Cataluña declara la independencia pero la suspende para propiciar el diálogo

Puigdemont prefirió buscar una "solución acordada" a la crisis entre el gobierno catalán y el español antes que imponer la secesión de forma unilateral

En un discurso muy esperado, el presidente regional de Cataluña, Carles Puigdemont, afirmó que asume el "mandato del pueblo" para que "Cataluña se convierta en un estado independiente en forma de república", pero inmediatamente después propuso al Parlamento catalán "suspender los efectos de la declaración de independencia" para propiciar un diálogo con el gobierno español.

Puigdemont evitó así optar por la vía más directa a la independencia, en un intento de "desescalar la tensión" del creciente conflicto entre Barcelona y Madrid, cuyo máxima tensión fue el 1 de octubre cuando en el referéndum la Policía Nacional y la Guardia Civil reprimieron a miles de independentistas y dejaron casi 900 heridos. El resultado de la consulta arrojó una mayoría favorable a la secesión.

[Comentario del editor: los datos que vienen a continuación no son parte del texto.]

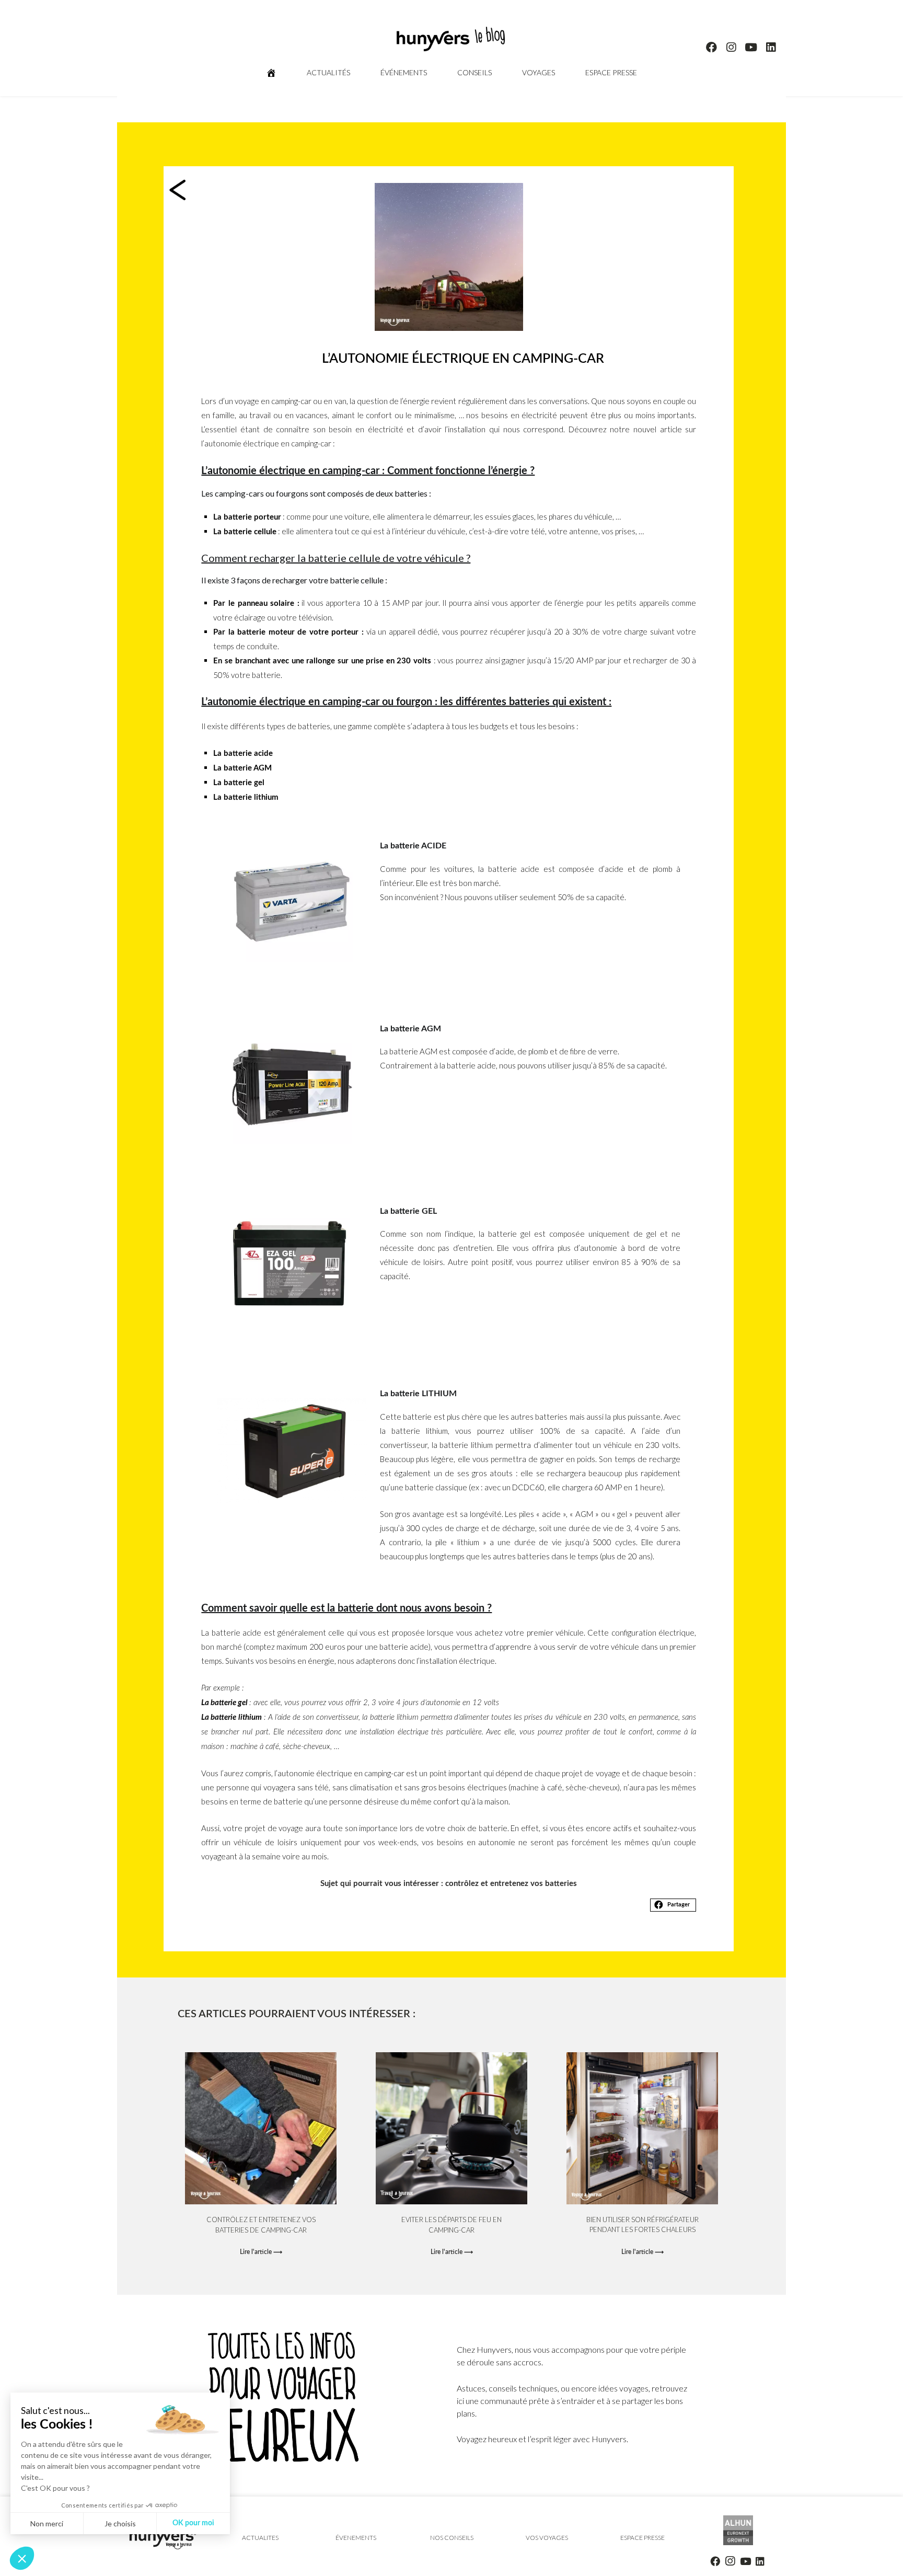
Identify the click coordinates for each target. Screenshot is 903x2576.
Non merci (46, 2523)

Aunque el líder catalán calificó su medida como un "gesto de generosidad y responsabilidad" con el que espera "abrir un tiempo de diálogo" durante las próximas semanas, y apuntar a una "solución acordada", no logró calmar los ánimos en Madrid, donde el Ejecutivo central planea anunciar hoy medidas para "restablecer el orden democrático" en Cataluña.

A primera hora se reunirá un Consejo de Ministros extraordinario, que abordará "los próximos pasos" a dar. Por la tarde el presidente del gobierno español, Mariano Rajoy, comparecerá en el parlamento.

Tras la sesión parlamentaria, los diputados del bloque independentista firmaron solemnemente un documento por medio del cual "se constituye la República catalana, como Estado independiente y soberano, de derecho, democrático y social". Pero el texto no fue registrado en el Parlament por lo que sólo tiene carácter simbólico, y sin efectos jurídicos.

La vicepresidenta del gobierno, Soraya Sáenz de Santamaría, espetó: "Ni el señor Puigdemont ni nadie puede sacar conclusiones de una ley (del referéndum) que no existe, de un referéndum que no se ha producido y de una voluntad del pueblo de Cataluña de la que, una vez más, quieren apropiarse". Añadió que no puede haber una mediación.

En las inmediaciones del parlamento regional, donde se reunieron miles de militantes independentistas, los dichos de Puigdemont desencadenaron sentimientos encontrados, de euforia, decepción y cierta confusión. El líder de la Asamblea Nacional Catalana (ANC) Jordi Sánchez, dijo que pese a la frustración de algunos militantes, la decisión de Puigdemont fue "muy difícil" y "responsable", porque "existía mucha presión internacional". Las instituciones europeas guardaron silencio. Desde el referéndum, salvo por criticar la violencia policial y llamar al "diálogo", los 28 cerraron filas con Madrid.